*** Block opens ***
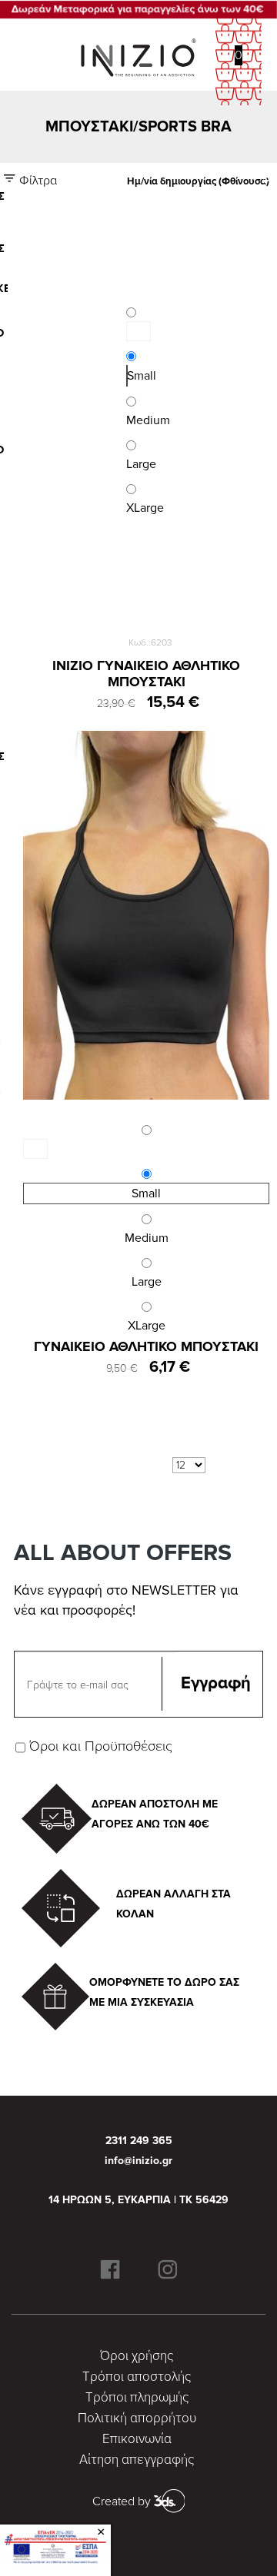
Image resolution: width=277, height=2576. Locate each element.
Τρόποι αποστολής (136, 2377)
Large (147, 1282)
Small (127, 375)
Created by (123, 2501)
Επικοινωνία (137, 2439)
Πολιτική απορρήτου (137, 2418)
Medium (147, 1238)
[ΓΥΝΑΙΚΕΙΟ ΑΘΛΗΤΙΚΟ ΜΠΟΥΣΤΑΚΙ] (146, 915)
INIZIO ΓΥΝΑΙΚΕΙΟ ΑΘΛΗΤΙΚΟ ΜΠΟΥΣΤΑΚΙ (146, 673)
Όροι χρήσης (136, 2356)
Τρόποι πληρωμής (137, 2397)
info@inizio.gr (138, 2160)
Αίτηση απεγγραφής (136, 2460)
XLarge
*** Block closes ***
*** Block opens ***
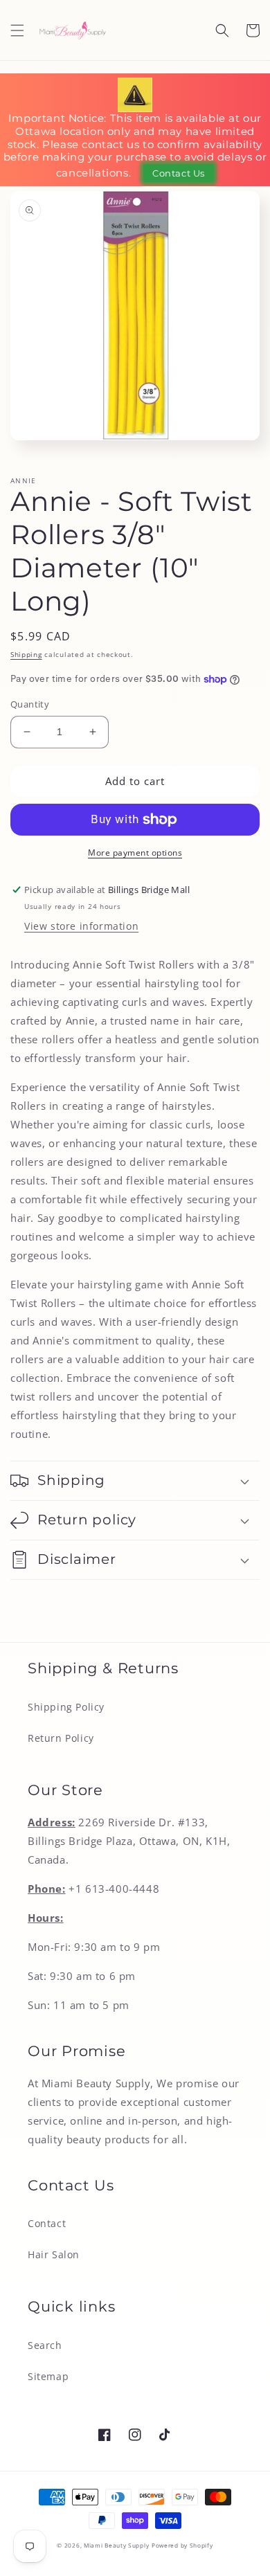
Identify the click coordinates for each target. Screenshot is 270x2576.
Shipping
*** Block closes ***
WHAT YOU HAVE TO DO: The lines above, starting at the one with "Image resolution: width=277, height=2576." and ending at the one with "[ΓΥΝΑΙΚΕΙΟ ΑΘΛΗΤΙΚΟ ΜΠΟΥΣΤΑΚΙ] (146, 915)", are the only ones to return, exactly as written.

RESPONSE:
Image resolution: width=277, height=2576. Locate each element.
Τρόποι αποστολής (136, 2377)
Large (147, 1282)
Small (127, 375)
Created by (123, 2501)
Επικοινωνία (137, 2439)
Πολιτική απορρήτου (137, 2418)
Medium (147, 1238)
[ΓΥΝΑΙΚΕΙΟ ΑΘΛΗΤΙΚΟ ΜΠΟΥΣΤΑΚΙ] (146, 915)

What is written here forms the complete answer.